▶ [To do]
Extract each of the lines below that contains the string "Select", copying every such line in full.

▶ [Information provided]
=-=-=-=-=
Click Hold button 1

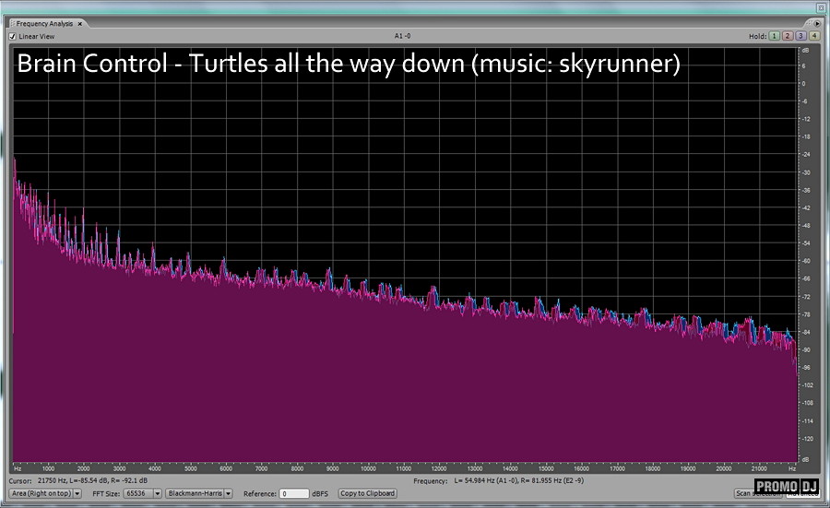click(775, 36)
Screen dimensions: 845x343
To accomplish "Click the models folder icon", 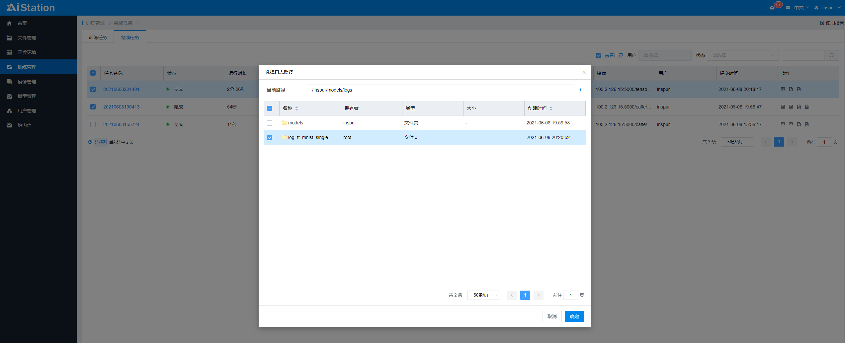I will [x=284, y=123].
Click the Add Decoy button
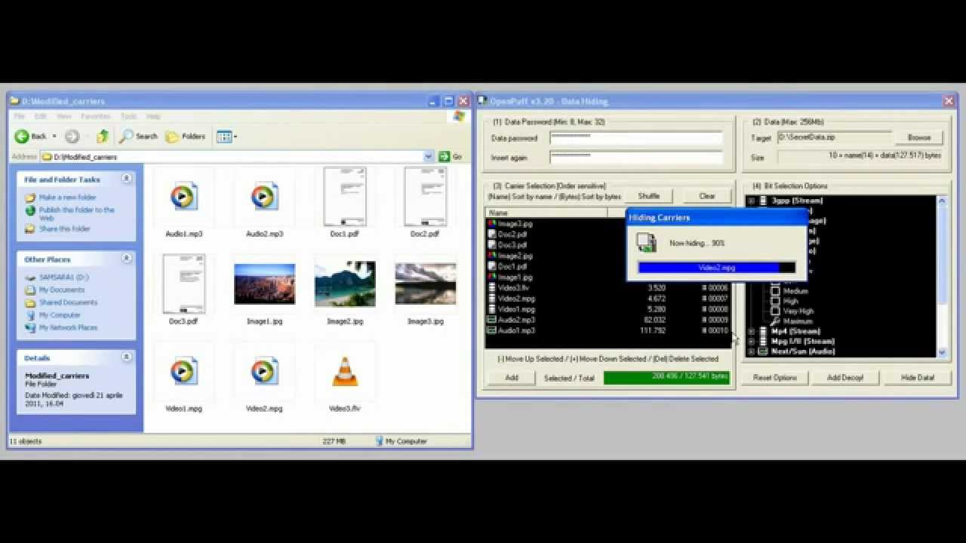The height and width of the screenshot is (543, 966). (845, 377)
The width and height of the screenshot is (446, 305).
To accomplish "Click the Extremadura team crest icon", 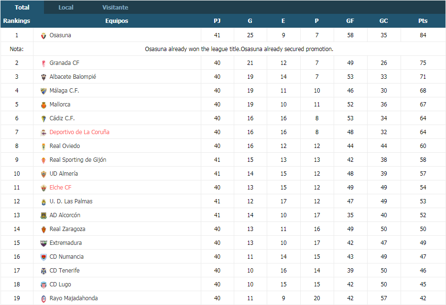I will click(x=44, y=243).
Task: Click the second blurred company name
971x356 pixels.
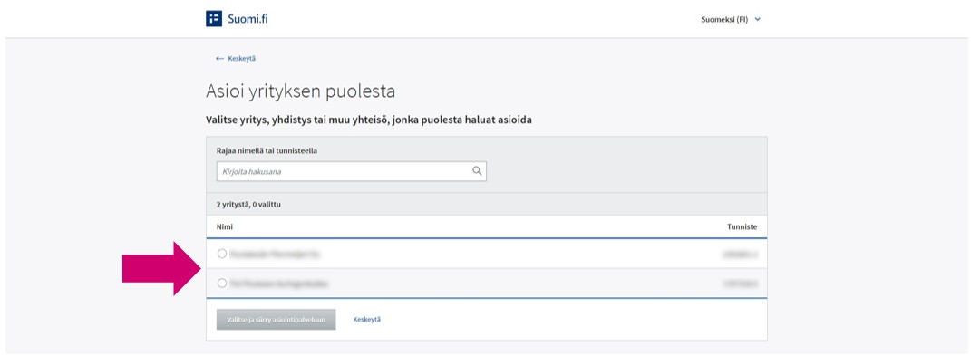Action: tap(278, 284)
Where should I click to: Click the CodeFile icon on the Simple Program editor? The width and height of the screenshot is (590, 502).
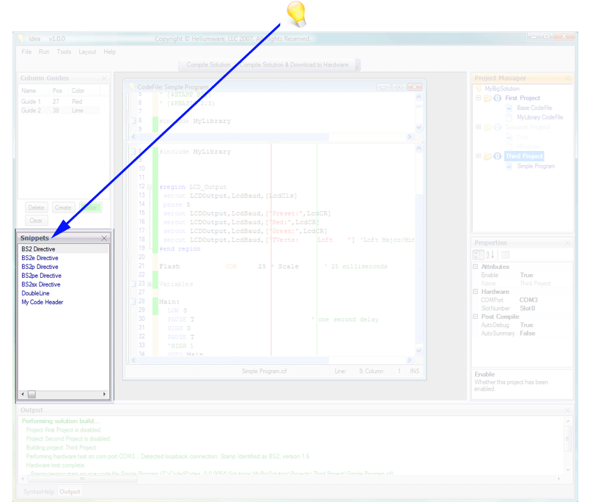click(x=130, y=86)
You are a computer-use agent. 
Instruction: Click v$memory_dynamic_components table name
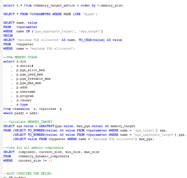click(44, 156)
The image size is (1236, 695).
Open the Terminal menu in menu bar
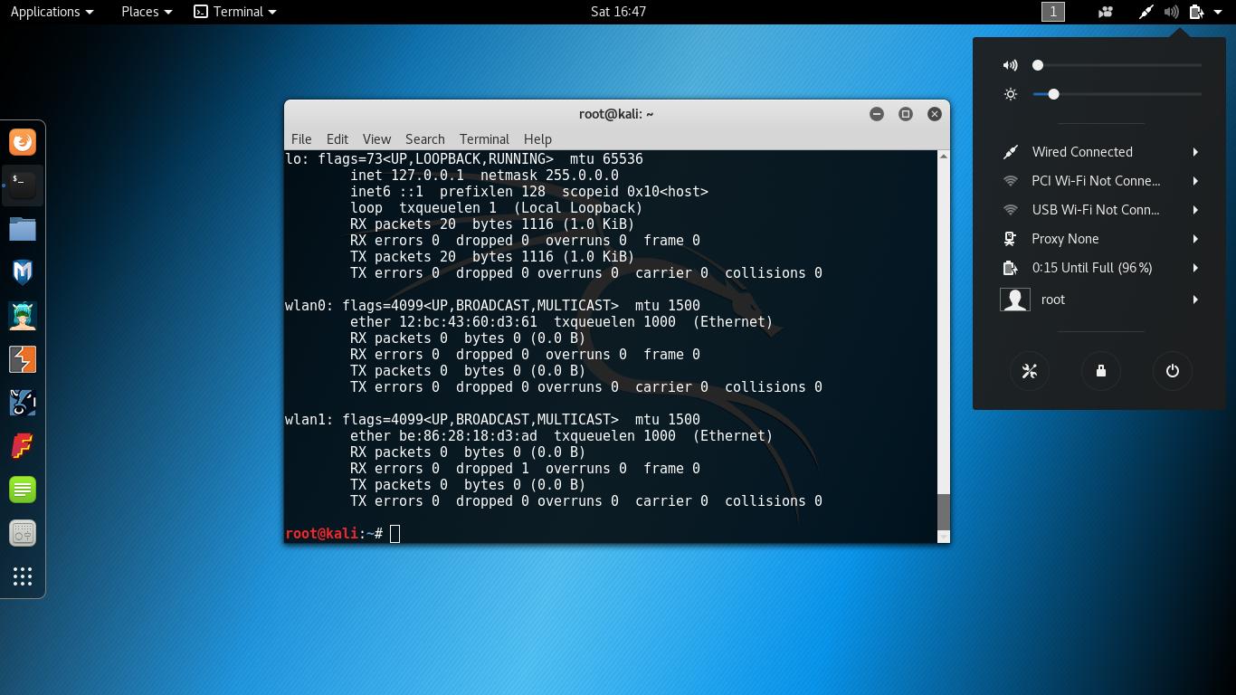pyautogui.click(x=483, y=139)
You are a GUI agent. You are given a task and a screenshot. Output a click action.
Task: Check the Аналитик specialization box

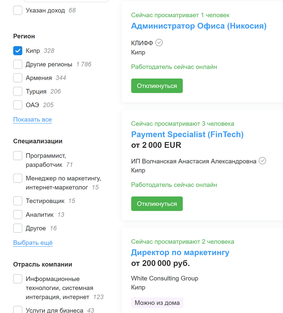click(17, 214)
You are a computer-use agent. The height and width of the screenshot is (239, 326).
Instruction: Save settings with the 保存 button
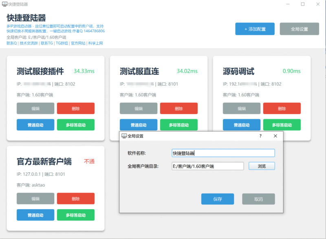[218, 199]
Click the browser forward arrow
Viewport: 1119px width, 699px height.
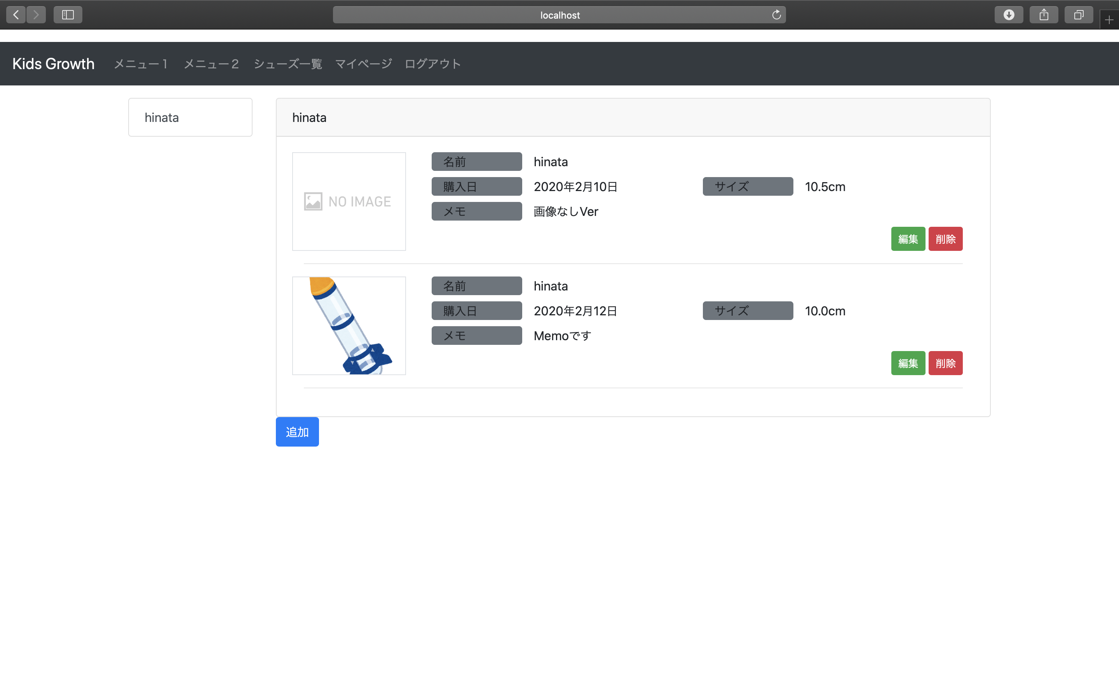click(x=36, y=15)
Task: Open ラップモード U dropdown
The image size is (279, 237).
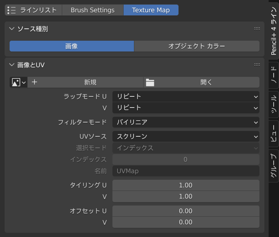Action: click(x=186, y=96)
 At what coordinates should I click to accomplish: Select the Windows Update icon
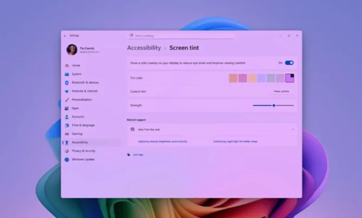click(x=67, y=160)
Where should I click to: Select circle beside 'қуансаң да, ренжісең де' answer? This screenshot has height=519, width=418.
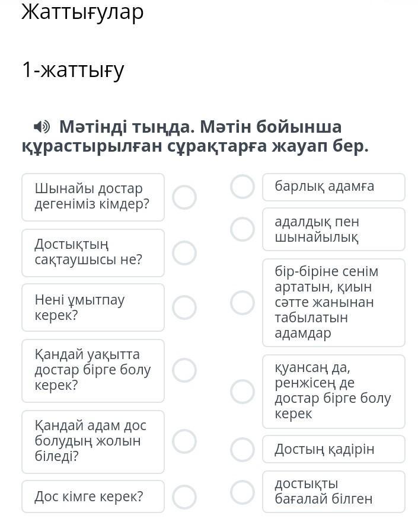[242, 392]
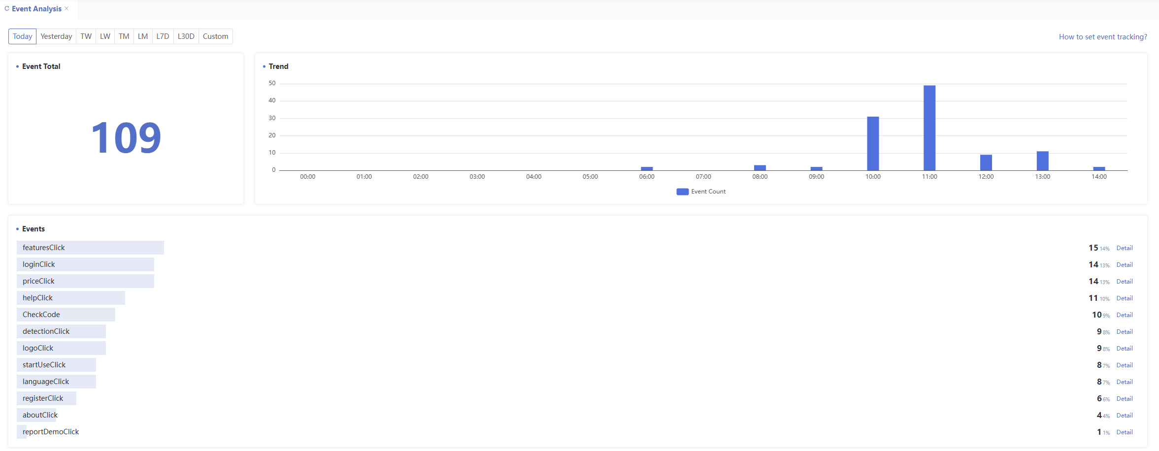Close the Event Analysis tab
The image size is (1159, 451).
[66, 9]
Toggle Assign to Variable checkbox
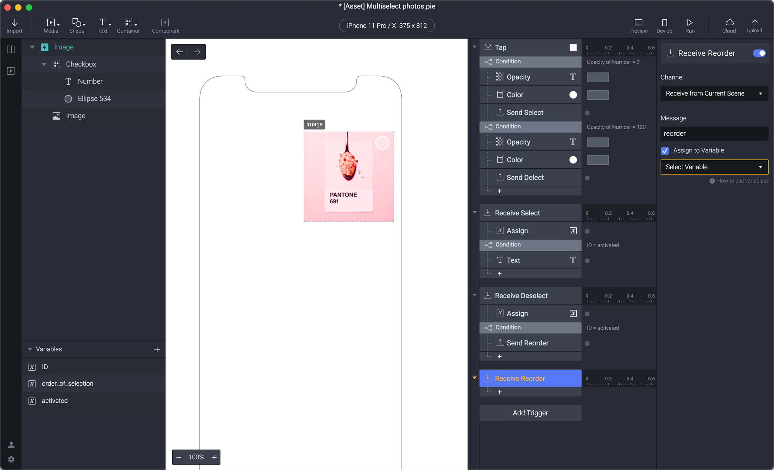 (x=666, y=150)
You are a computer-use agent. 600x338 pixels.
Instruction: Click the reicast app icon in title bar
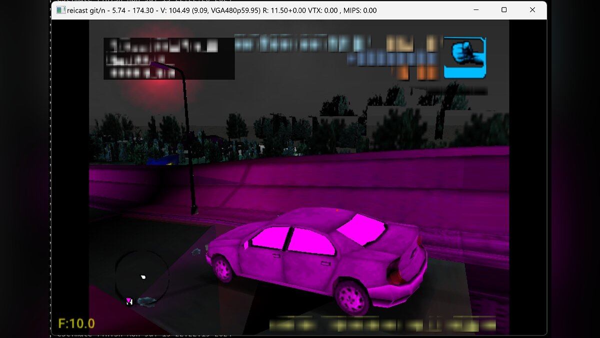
=-=-=-=-=
▶ [Completed task]
 At what coordinates should I click to accomplish: Select the Windows Update icon
Where should I click to: Select circle beside 'қуансаң да, ренжісең де' answer? This screenshot has height=519, width=418.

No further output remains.